When growing out natural hair, many of us strive to have our healthy curls, coils, and kinks growing at a noticeably encouraging speed. We strive for moisture retention and a healthy scalp as well. I think we can all agree that it is definitely a process. Even with concrete guidelines for your hair type and trusted product recommendations, everyone’s natural hair and natural hair journey can be, and is often, well... different. Growth can sometimes feel stunted due to breakage, dryness, or your hair is legitimately stuck at a particular length for reasons unknown to you. Below are some of the top 5 tips and methods to promote and retain healthy natural hair growth.
1) Please Don’t Touch My Hair. The Thing I Tell Myself Daily
This is rule #1, and for a good reason. I get it. You take that style out that you are trying from youtube. It comes out absolutely perfect, and you want to play in it. Your natural curls are poppin, and your twist out or flexi rod set is giving you EVERYTHING that you want in life, or worst-case scenario…it comes out awful, and now you need to restyle. So you pull the sides up on day 2, you braid the front back on day 3, you pull your hair into the cutest puff on day 4. Them You comb it out day 5 to try and restyle or wash it because of all of the product build-up. Right? WRONG! Very very wrong.
The number one cause of natural hair breakage, fairy knots, split ends, and dryness is constant hair manipulation. This includes playing in your natural hair far too often, pulling it up day to day, straining your edges, and styling manipulation. It is essential to refrain from touching your hair too often. The constant manipulation of your hair prevents growth and can lead to premature breakage. Your hands also carry their own oils and germs throughout the day as you touch your hair, leading to dryness and sometimes scalp conditions. Try low manipulation hairstyles that will reduce your temptation to touch your hair as often. It is key to keep such styles in for at least five to seven days. In between, if you want to pull your hair into a puff or pineapple, then that’s A-ok. Just as long as you are not going full stylist in your head daily. Pick it out, shake it out or manipulate with your fingers in the morning and leave it. Do not touch it, and do not reshape it during the day. The perfect part of having natural hair is that it does not have to look perfect. Bask in that and keep your hands to yourself. Stretch out your wash days if you shampoo/condition once or twice a week. Be sure to use a satin scarf and/or a bonnet. In case those slip off, also use a satin pillowcase.
2) Jewelry and Hang Nail Free Is The Way To Be
I get it! You don’t want to take off your engagement ring when styling your hair. You are in the house, so who cares if your nails are chipping. I’ll tell you who cares…or what rather. YOUR HAIR CARES! These little things play an essential part in our natural hair care routine but can often be the big reason why you are seeing breakage. Ensure that all jewelry is off when washing or styling your hair. This includes necklaces, stud earrings, and rings. Anything that your hair can wrap around, get snagged on, and rip. If you must wear a ring when washing or daily styling, cover your hands with rubber gloves. The same rule applies when doing your natural hair with hangnails and chipped nail polish. Ensure that your hands are groomed, nail polish is fresh, or removed on fingers where it’s chipping. If not, then slip on a rubber glove until the next nail appointment to minimize damage during styling.

- **Exercise instructions**:
**A.** Reproduce the passage on natural hair growth tips word for word, from "When growing out" to "natural hair growth.".
**B.** Answer these questions using the passage on natural hair growth tips:
(i) What does it name as the number one cause of natural hair breakage?
(ii) For how long should low manipulation hairstyles be kept in?
(iii) What should cover your hands if you must wear a ring when washing or styling?

- **Supplied information**:
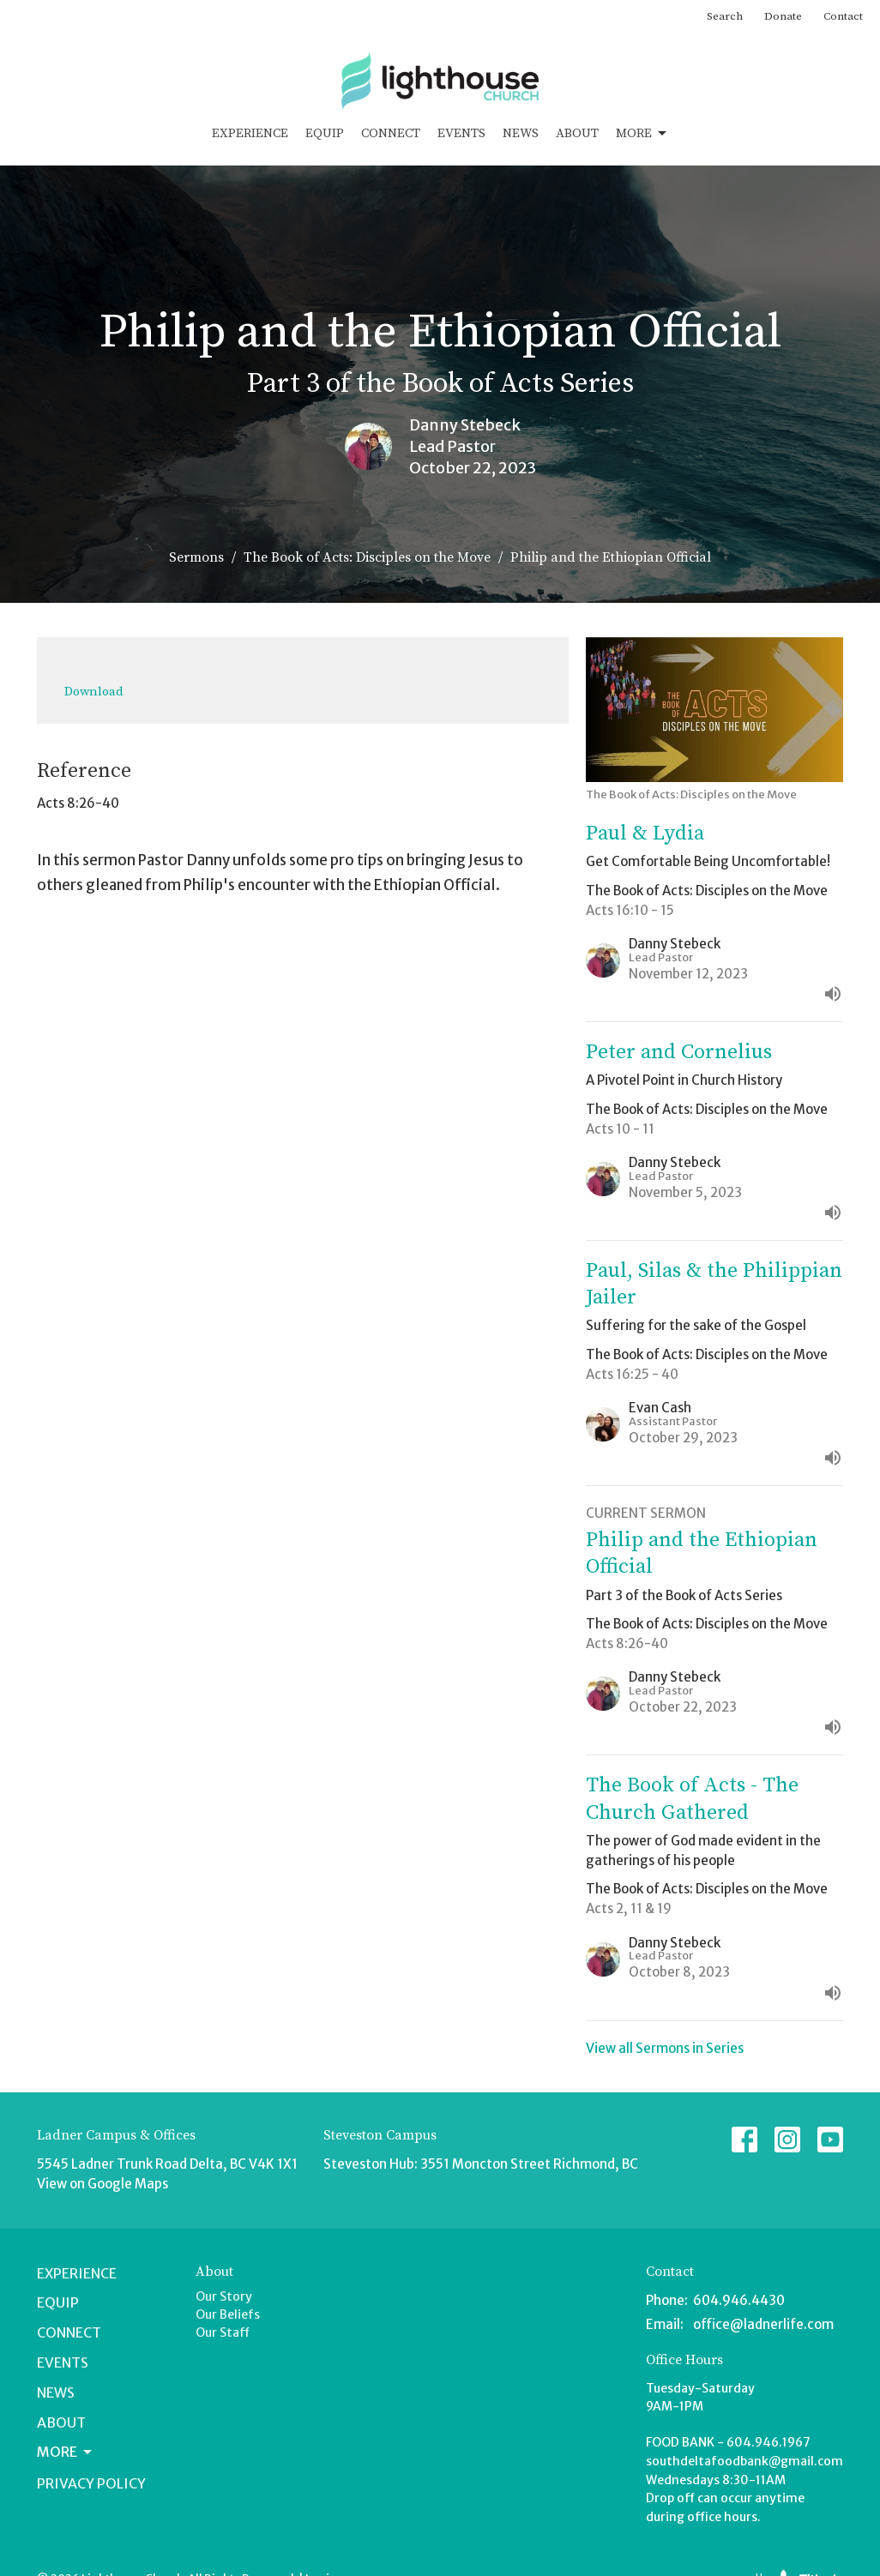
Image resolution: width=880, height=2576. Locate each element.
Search (725, 16)
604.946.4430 (739, 2300)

- **Answer set**:
**A.**
When growing out natural hair, many of us strive to have our healthy curls, coils, and kinks growing at a noticeably encouraging speed. We strive for moisture retention and a healthy scalp as well. I think we can all agree that it is definitely a process. Even with concrete guidelines for your hair type and trusted product recommendations, everyone’s natural hair and natural hair journey can be, and is often, well... different. Growth can sometimes feel stunted due to breakage, dryness, or your hair is legitimately stuck at a particular length for reasons unknown to you. Below are some of the top 5 tips and methods to promote and retain healthy natural hair growth.

**B.**
(i) Constant hair manipulation
(ii) At least five to seven days
(iii) Rubber gloves